## Dataset items
↓↓↓
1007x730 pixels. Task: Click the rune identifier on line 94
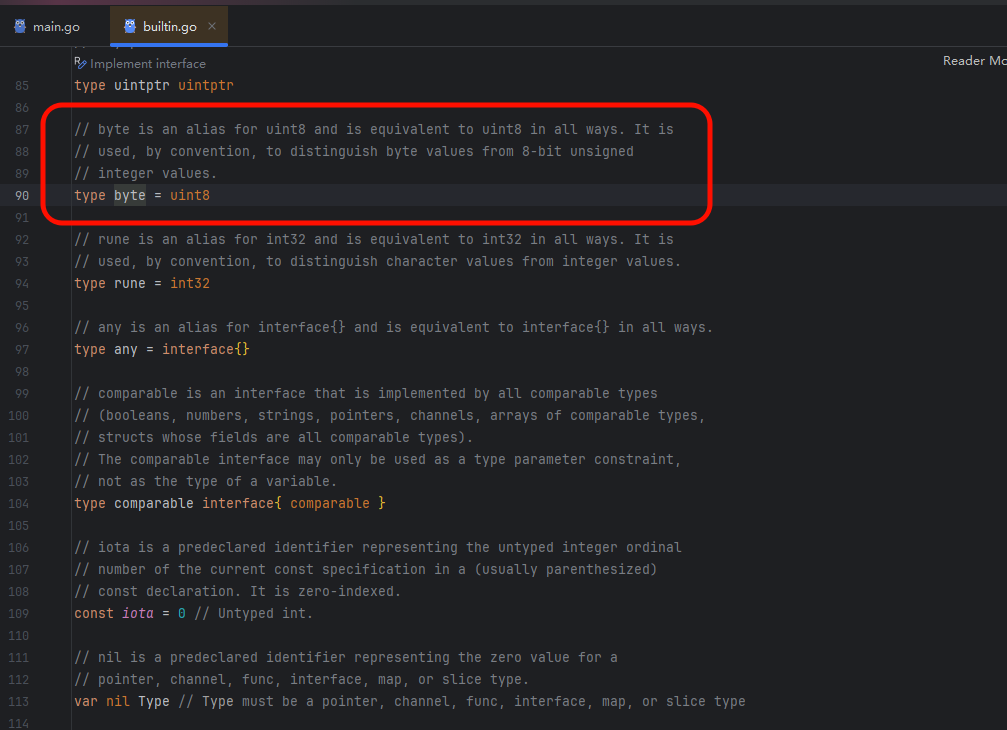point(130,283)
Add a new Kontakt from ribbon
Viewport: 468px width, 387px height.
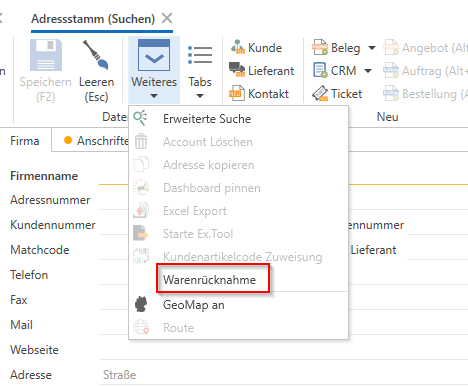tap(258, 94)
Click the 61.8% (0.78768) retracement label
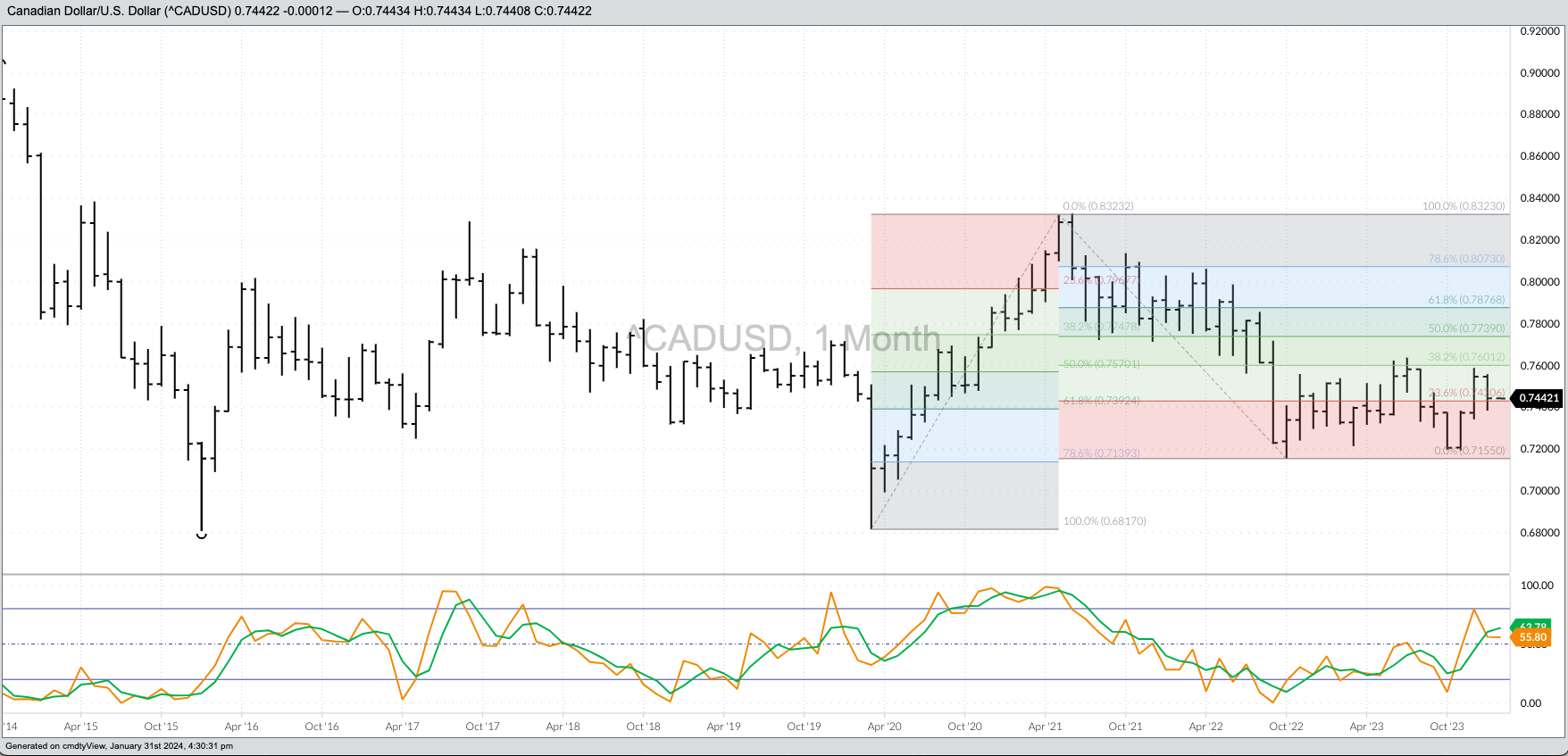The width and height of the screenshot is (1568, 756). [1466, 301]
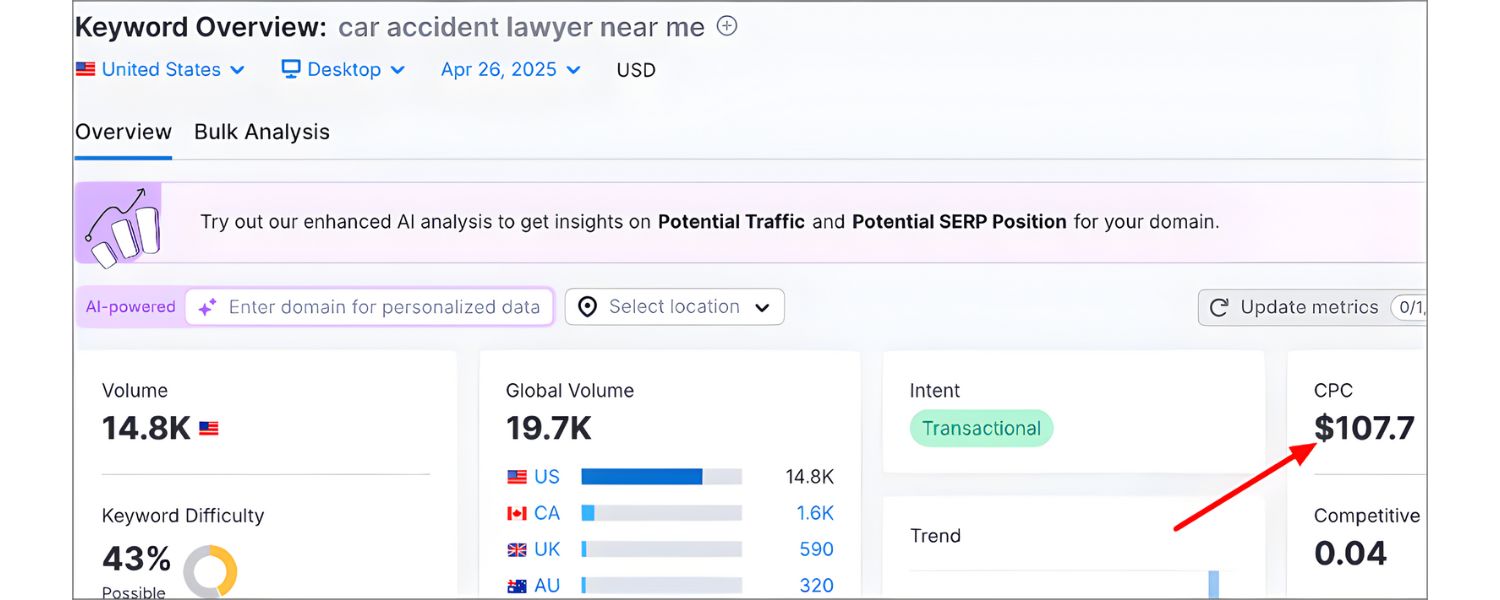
↑↑↑
## TASK TO CARRY OUT
Your task is to repeat the records exactly. Images do not belong in the copy.

## YOUR RESPONSE
1007x730 pixels. Task: Click the rune identifier on line 94
point(130,283)
Add a new Kontakt from ribbon
Viewport: 468px width, 387px height.
tap(258, 94)
Click the 61.8% (0.78768) retracement label
The width and height of the screenshot is (1568, 756). [1466, 301]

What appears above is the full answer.